> _WHAT YOU WILL DO_:
Reproduce each of the following items word for word.

--- Start ---

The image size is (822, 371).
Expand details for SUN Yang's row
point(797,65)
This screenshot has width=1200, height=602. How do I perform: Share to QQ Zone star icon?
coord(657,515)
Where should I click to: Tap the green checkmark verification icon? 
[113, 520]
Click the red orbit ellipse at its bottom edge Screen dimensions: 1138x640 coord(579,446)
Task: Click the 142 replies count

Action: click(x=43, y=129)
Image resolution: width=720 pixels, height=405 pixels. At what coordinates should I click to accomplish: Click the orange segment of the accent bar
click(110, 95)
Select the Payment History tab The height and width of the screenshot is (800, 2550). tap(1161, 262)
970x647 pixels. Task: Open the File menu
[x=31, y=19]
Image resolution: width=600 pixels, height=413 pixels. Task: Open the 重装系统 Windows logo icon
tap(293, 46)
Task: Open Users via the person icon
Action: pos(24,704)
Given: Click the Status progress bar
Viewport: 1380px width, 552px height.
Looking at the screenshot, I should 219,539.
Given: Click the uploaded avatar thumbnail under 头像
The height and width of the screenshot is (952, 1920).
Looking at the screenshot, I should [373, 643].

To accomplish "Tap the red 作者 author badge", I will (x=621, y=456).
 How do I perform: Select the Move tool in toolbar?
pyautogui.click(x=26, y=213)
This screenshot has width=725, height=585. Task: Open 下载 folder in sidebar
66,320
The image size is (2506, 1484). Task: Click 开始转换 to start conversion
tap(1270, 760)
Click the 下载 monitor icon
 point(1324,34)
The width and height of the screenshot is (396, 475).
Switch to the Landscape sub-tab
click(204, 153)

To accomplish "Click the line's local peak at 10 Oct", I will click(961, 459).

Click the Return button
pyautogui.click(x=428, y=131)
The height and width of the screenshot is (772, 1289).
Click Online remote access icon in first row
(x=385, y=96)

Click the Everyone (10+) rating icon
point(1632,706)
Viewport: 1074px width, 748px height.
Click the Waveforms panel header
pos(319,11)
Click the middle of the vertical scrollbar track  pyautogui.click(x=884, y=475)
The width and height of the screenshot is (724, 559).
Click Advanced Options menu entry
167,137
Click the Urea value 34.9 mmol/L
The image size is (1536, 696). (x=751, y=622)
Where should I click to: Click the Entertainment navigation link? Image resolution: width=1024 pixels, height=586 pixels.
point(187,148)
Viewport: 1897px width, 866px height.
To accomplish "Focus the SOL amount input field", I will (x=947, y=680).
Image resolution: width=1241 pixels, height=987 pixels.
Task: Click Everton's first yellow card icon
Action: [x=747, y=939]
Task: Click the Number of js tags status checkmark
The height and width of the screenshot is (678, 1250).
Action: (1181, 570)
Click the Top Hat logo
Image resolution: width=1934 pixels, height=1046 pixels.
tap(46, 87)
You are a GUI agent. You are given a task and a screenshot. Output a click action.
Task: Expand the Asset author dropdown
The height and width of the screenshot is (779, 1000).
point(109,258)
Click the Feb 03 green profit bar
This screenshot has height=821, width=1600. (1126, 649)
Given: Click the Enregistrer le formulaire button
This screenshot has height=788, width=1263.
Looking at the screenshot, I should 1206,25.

--- End ---

> _FULL RESPONSE_:
The image size is (822, 371).
Expand details for SUN Yang's row
point(797,65)
This screenshot has width=1200, height=602. How do I perform: Share to QQ Zone star icon?
coord(657,515)
Where should I click to: Tap the green checkmark verification icon? 
[113, 520]
Click the red orbit ellipse at its bottom edge Screen dimensions: 1138x640 coord(579,446)
Task: Click the 142 replies count

Action: click(x=43, y=129)
Image resolution: width=720 pixels, height=405 pixels. At what coordinates should I click to accomplish: Click the orange segment of the accent bar
click(110, 95)
Select the Payment History tab The height and width of the screenshot is (800, 2550). tap(1161, 262)
970x647 pixels. Task: Open the File menu
[x=31, y=19]
Image resolution: width=600 pixels, height=413 pixels. Task: Open the 重装系统 Windows logo icon
tap(293, 46)
Task: Open Users via the person icon
Action: pos(24,704)
Given: Click the Status progress bar
Viewport: 1380px width, 552px height.
Looking at the screenshot, I should 219,539.
Given: Click the uploaded avatar thumbnail under 头像
The height and width of the screenshot is (952, 1920).
Looking at the screenshot, I should [373, 643].

To accomplish "Tap the red 作者 author badge", I will (x=621, y=456).
 How do I perform: Select the Move tool in toolbar?
pyautogui.click(x=26, y=213)
This screenshot has width=725, height=585. Task: Open 下载 folder in sidebar
66,320
The image size is (2506, 1484). Task: Click 开始转换 to start conversion
tap(1270, 760)
Click the 下载 monitor icon
 point(1324,34)
The width and height of the screenshot is (396, 475).
Switch to the Landscape sub-tab
click(204, 153)

To accomplish "Click the line's local peak at 10 Oct", I will click(961, 459).

Click the Return button
pyautogui.click(x=428, y=131)
The height and width of the screenshot is (772, 1289).
Click Online remote access icon in first row
(x=385, y=96)

Click the Everyone (10+) rating icon
point(1632,706)
Viewport: 1074px width, 748px height.
Click the Waveforms panel header
pos(319,11)
Click the middle of the vertical scrollbar track  pyautogui.click(x=884, y=475)
The width and height of the screenshot is (724, 559).
Click Advanced Options menu entry
167,137
Click the Urea value 34.9 mmol/L
The image size is (1536, 696). (x=751, y=622)
Where should I click to: Click the Entertainment navigation link? Image resolution: width=1024 pixels, height=586 pixels.
point(187,148)
Viewport: 1897px width, 866px height.
To accomplish "Focus the SOL amount input field", I will (x=947, y=680).
Image resolution: width=1241 pixels, height=987 pixels.
Task: Click Everton's first yellow card icon
Action: [x=747, y=939]
Task: Click the Number of js tags status checkmark
The height and width of the screenshot is (678, 1250).
Action: (1181, 570)
Click the Top Hat logo
Image resolution: width=1934 pixels, height=1046 pixels.
tap(46, 87)
You are a GUI agent. You are given a task and a screenshot. Output a click action.
Task: Expand the Asset author dropdown
The height and width of the screenshot is (779, 1000).
point(109,258)
Click the Feb 03 green profit bar
This screenshot has height=821, width=1600. (1126, 649)
Given: Click the Enregistrer le formulaire button
This screenshot has height=788, width=1263.
Looking at the screenshot, I should 1206,25.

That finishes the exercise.